IGERT Trainee Brendan Harmon Receives ASPET Graduate Student Travel Award
IGERT Trainee Brendan Harmon Receives ASPET Graduate Student Travel Award
Date: 02/02/2011
Brendan Harmon, a doctoral candidate in the Department of Pharmaceutical Sciences, working in Professor Barbara Waszczak’s laboratory had received the American Society for Pharmacology and Experimental Therapeutics (ASPET) Graduate Student Travel Award. Brendan’s doctoral thesis research focuses on “Intranasal Delivery of pGDNF-Expressing Nanoparticles for Parkinson’s Disease”

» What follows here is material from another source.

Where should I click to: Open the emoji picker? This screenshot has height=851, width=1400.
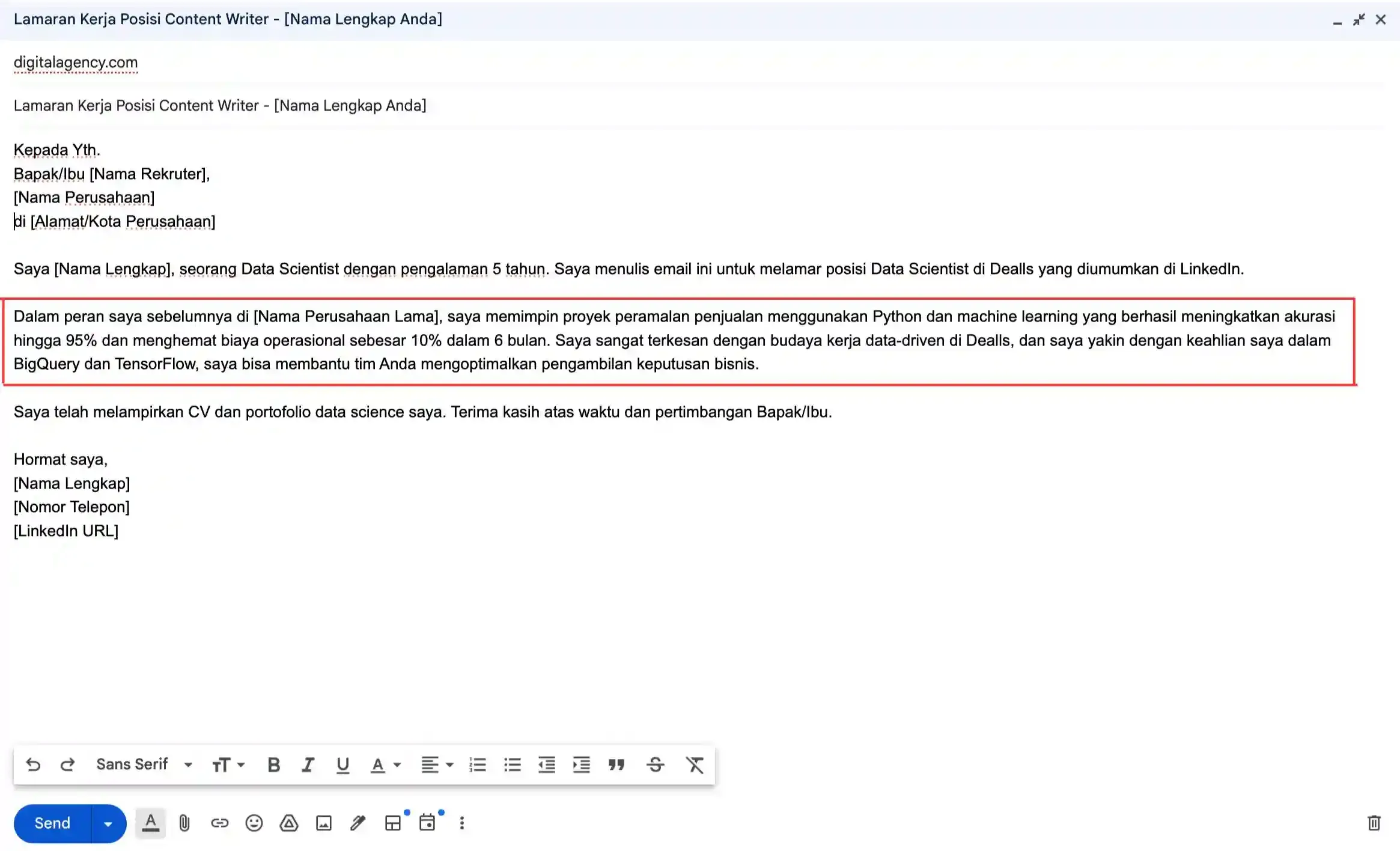(x=254, y=823)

Delivery of genes encoding therapeutic proteins has potential for treatment of neurodegenerative disorders of the brain. Most studies have used intracerebral injections of viral vectors to achieve CNS transfection. However, safety concerns including invasive surgical methods to introduce the gene to target brain areas decrease clinical applicability of this approach. We have shown successful delivery of neurotrophic proteins to the brain via the intranasal route of administration, which bypasses the blood-brain barrier and avoids systemic absorption. The focus of this work is to determine whether this route can also be utilized for non-viral CNS gene therapy. Copernicus Therapeutics has developed a non-viral DNA nanoparticle delivery technology in which single molecules of DNA are compacted with polycations, such as poly(ethylene glycol) substituted lysine 30-mers (PEG-CK30), formulating nanorods of 8-11 nm. These nanoparticles are non-immunogenic, non-inflammatory and can deliver genes to post-mitotic cells in the brain. In our studies, rats were intranasally administered reporter protein-expressing pDNA compacted with PEG-CK30, sacrificed, and their brains analyzed for protein expression using ELISA and immunohistochemistry. Achieving successful transfection in rat brain provides proof of principle that intranasal delivery can be used for neurotrophic protein expression aimed at treatment of CNS disorders.
Brendan is a Nanomedicine Fellow, supported by Northeastern University’s Interdisciplinary Graduate Education and Research Training (IGERT) program in Nanomedicine Science and Technology. This work is also supported by the Michael J. Fox Foundation for Parkinson’s Research and Copernicus Therapeutics (Cleveland, OH).